When one reads that the city Department of Education suspended dozens of special needs 4- and 5-year-olds last year, one has to suspect the DOE is failing some of our most fragile children. This revelation comes on the heels of new policies for special needs students just initiated this school year.

Students with disabilities make up 12 percent of the student population but also account for 32 percent of the suspensions in the system.

Special education students, non-English speaking students and students from dysfunctional families are more likely to do poorly in school and have lower reading and other test scores, thus making their school a “failing school.” It is these students whom the so-called “better” charter schools keep out so their test scores are higher.

Special needs students have Individualized Education Programs. This explains what education problems the child has and how he or she should be taught. All this is expensive, but in many cases the child can be made a better-performing student and a creative member of society. A number of young, autistic special needs children are bright but may need an individual school aide to help them focus and not make noise.

As this school year started, the DOE may have encouraged principals and teachers to change the IEPs for children to put them in larger classes or provide a one-on-one teacher for fewer hours or cut other services to save money. In the upper grades, principals sometimes pressure teachers to make their special education students do better on tests.

Low test scores can reflect on a school’s rating. Some students, if helped in a resource room and by other individuals, can do better, but some students can only do so much. Each child is different and special education teachers should not be blamed if they will not accept more students than required by law or if their children cannot pass tests.

Average parents who are not familiar with the federal special education law may be steamrolled into accepting fewer services for their child. A parent is supposed to be at any meetings which give a child fewer services than previously designed in the original IEP.

Looking at the lives of some of the most creative people in our country, one can visualize that some had the symptoms of being withdrawn or seeming to hum to themselves, which one finds in bright autistic children.
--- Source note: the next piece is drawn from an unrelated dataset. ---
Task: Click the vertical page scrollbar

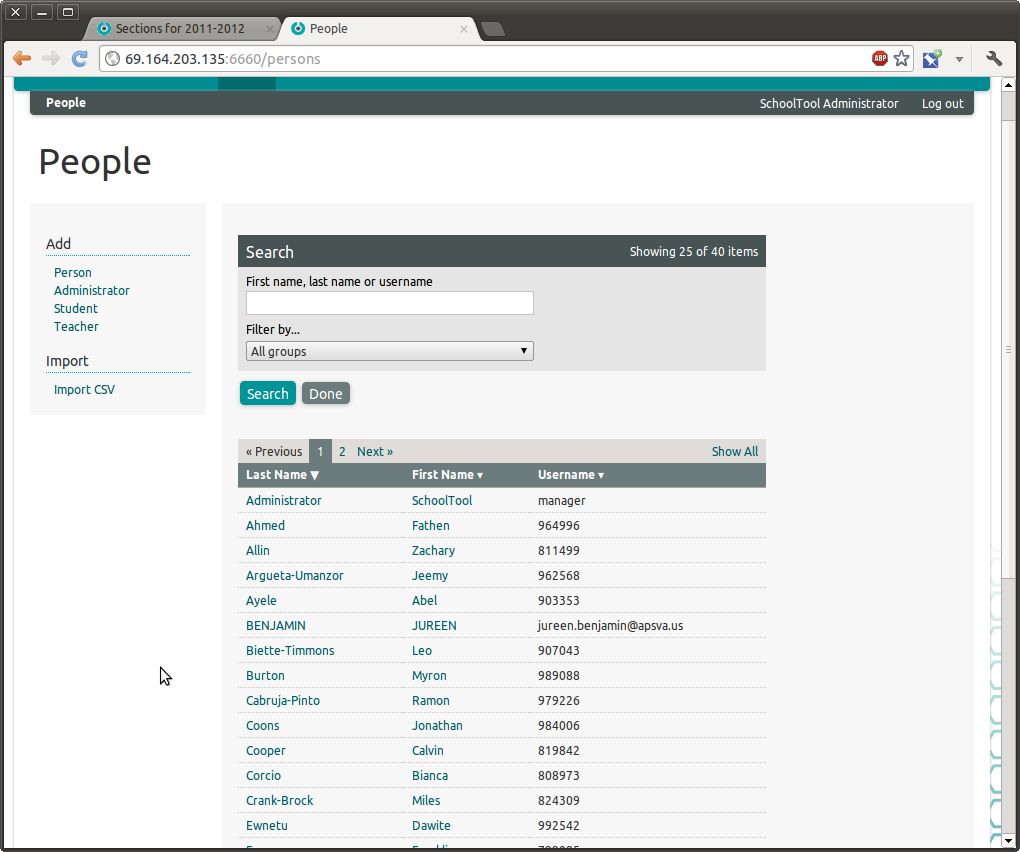Action: pos(1008,350)
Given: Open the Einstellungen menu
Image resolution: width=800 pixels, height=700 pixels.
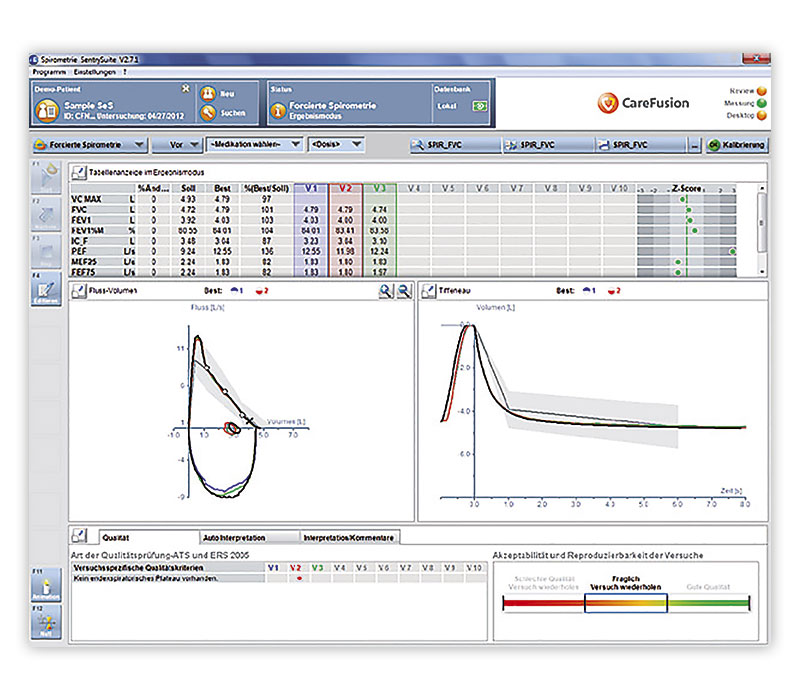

The DOE does not seem to understand that these bright, special needs students need a one-on-one teacher to help them focus and develop.

As the service cuts put into effect by the DOE this school year continue and time passes, we may see more and more articles about special needs children being deprived of the services they need and having problems and special education teachers being given “U” ratings for things they have no control over.

Thanks to City Councilman Mark Weprin (D-Oakland Gardens) and state Assemblyman David Weprin (D-Little Neck) there is a constant fight to preserve services for special needs children.

Mark Weprin led the fight to restore special needs money to the DOE. David Weprin took up the cause of parents whose pre-school special education children had their services changed arbitrarily by the DOE. It was typical of the DOE doing things which parents thought were not appropriate for their children.

One cannot now talk about special needs teachers and their charges unless one talks about the life and death of 52-year-old special education teacher Anne Marie Murphy and her pupil, 6-year-old Dylan Hockley, in Sandy Hook Elementary School in Newtown, Conn.

Murphy was Dylan’s one-on-one aide. Her job was to bring him out of his autistic world of isolation. They both died wrapped in each other’s arms as an ill person pumped automatic rifle bullets into them.